Processor Architectures and Program Mapping

2006 - 2007

Code : 5KK10
Lecturers : Prof. Jef van Meerbergen, Dr. Bart Mesman, Prof. Henk Corporaal
Tel. : +31-40-247 5195 / 3653 (secr.) 5462 (office)
Email: J.v.Meerbergen at tue.nl; B.Mesman at tue.nl; H.Corporaal at tue.nl
Project assistance: Hamed Fatemi (H.Fatemi at tue.nl)

UPDATES

14 Feb 2007: Updated the final lab exercise
13 Feb 2007: Slides for final lecture 10 added
23 Feb 2007: Imagine lab exercise (Hands-on 2) has been updated
23 Feb 2007: slides of lecture 9 has been added
21 Feb 2007: slides up to lecture 8 have been added; note lecture 8 has 3 slide-sets
11 Jan 2007: slides up to lecture 5 have been added.
11 Jan 2007: first part of handson 2 has been added. The first part you should finish on Feb 8.

Description

When looking at future embedded systems and their design, especially (but not exclusively) in the multi-media domain, we observe several problems:

high performace (10 GOPS and beyond) has to be combined with low power (many systems are mobile);
time-to-market (to get your design done) constantly reduces;
most embedded processing systems have to be extremely low cost;
the applications show more dynamic behavior (resulting in greatly varying quality and performance requirements);
more and more the implementer requires flexible and programmable solutions;
huge latencie gap between processors and memories; and
design productivity does not cope with the increasing design complexity.

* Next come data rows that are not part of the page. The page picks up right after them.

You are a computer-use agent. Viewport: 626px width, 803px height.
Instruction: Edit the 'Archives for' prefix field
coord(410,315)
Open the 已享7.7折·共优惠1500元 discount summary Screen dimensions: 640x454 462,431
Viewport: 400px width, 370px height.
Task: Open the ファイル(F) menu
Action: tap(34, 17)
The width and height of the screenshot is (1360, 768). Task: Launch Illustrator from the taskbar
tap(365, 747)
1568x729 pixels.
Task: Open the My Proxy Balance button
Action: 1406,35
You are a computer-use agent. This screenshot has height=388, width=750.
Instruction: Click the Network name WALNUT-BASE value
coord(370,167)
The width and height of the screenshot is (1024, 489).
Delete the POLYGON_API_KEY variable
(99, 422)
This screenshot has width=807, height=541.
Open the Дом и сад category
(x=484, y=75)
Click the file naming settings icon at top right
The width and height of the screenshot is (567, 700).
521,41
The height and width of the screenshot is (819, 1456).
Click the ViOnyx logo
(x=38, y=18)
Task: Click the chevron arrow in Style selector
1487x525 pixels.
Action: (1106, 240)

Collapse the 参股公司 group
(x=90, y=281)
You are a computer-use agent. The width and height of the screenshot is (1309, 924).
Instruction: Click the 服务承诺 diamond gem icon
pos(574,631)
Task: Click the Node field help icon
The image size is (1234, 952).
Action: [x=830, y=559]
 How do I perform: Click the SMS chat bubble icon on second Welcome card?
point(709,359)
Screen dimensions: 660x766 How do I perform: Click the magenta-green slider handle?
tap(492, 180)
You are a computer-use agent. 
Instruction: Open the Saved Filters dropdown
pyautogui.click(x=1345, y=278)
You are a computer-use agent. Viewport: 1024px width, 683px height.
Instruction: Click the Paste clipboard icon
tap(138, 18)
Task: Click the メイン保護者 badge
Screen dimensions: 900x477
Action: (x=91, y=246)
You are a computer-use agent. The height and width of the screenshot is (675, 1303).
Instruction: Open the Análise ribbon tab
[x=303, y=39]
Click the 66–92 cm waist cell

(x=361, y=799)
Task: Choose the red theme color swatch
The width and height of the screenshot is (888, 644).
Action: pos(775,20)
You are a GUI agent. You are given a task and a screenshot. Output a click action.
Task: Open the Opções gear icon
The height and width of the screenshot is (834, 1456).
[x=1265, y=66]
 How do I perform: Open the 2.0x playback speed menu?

In order to solve these problems we foresee the use of programmable multi-processor platforms, having an advanced memory hierarchy, this together with an advanced design trajectory. These platforms may contain different processors, ranging from general purpose processors, to processors which are highly tuned for a specific application or application domain. This course treats several processor architectures, shows how to program and generate (compile) code for them, and compares their efficiency in terms of cost, power and performance. Furthermore the tuning of processor architectures is treated.

Purpose:
This course aims at getting an understanding of the processor architectures which will be used in future multi-processor platforms, including their memory hierarchy. Treated processors range from general purpose to highly optimized ones. Tradeoffs will be made between performance, flexibility, programmability, energy consumption and cost. It will be shown how to tune processors in various ways. Furthermore this course looks into the required design trajectory, concentrating on code generation, scheduling, and on efficient data management (exploiting the advanced memory hierarchy) for high performance and low power. The student will learn how to apply a methodology for a step-wise (source code) transformation and mapping trajectory, going from an initial specification to an efficient and highly tuned implementation on a particular platform. The final implementation can be an order of magnitude more efficient in terms of cost, power, and performance.

Topics:

In this course we treat different processor architectures: DSP (digital signal processors), VLIWs (very long instruction word, including Transport Triggered Architectures), ASIPs (application specific processors), and highly tuned, weakly programmable processors. In all cases it is shown how to program these architectures. Code generation techniques, especially for VLIWs, are treated, including methods to optimize code at source or assembly level. Furthermore the design of advanced data and instruction memory hierarchies will be detailed. A methodology is discussed for the efficient use of the data memory hierarchy.
Most of the topics will be supplemented by hands-on exercises.
For more information on course and lecture schedule see: course description

Handouts

The lecture slides will be made available during the course; see also below.
Papers and other reading material

Download the 5P520 lecture material on Jef's page , click Education and then 5P520 (embedded multi-media systems). Check especially chapters 1-6 (download the pdf files); chapters 3-6 you have to learn!
Learn Chapter 2 on Computer Architecture Trends
From "Microprocessor Architectures, from VLIW to TTA" by Henk Corporaal, publisher John Wiley, 1998.
A paper about data reuse. Formalized methodology for data reuse exploration in hierarchical memory mapping.
J.Ph.Diguet e.a.
Code transformations. Code transformations for data transfer and storage exploration preprocessing multimedia processors.
Francky Catthoor, Nikil D. Dutt, Koen Danckaert and Sven Wuytack
IEEE Design and Test of Computers, May-June 2001
Data storage components. Random-access data storage components in customized architectures
Lode Nachtergaele, Francky Catthoor and Chidamber Kulkarni
IEEE Design and Test of Computers, May-June 2001
Data optimizations. Data memory organization and optimizations in Application Specific systems
P.R. Panda e.a.
IEEE Design and Test of Computers, May-June 2001

Slides (per topic; see also the course description)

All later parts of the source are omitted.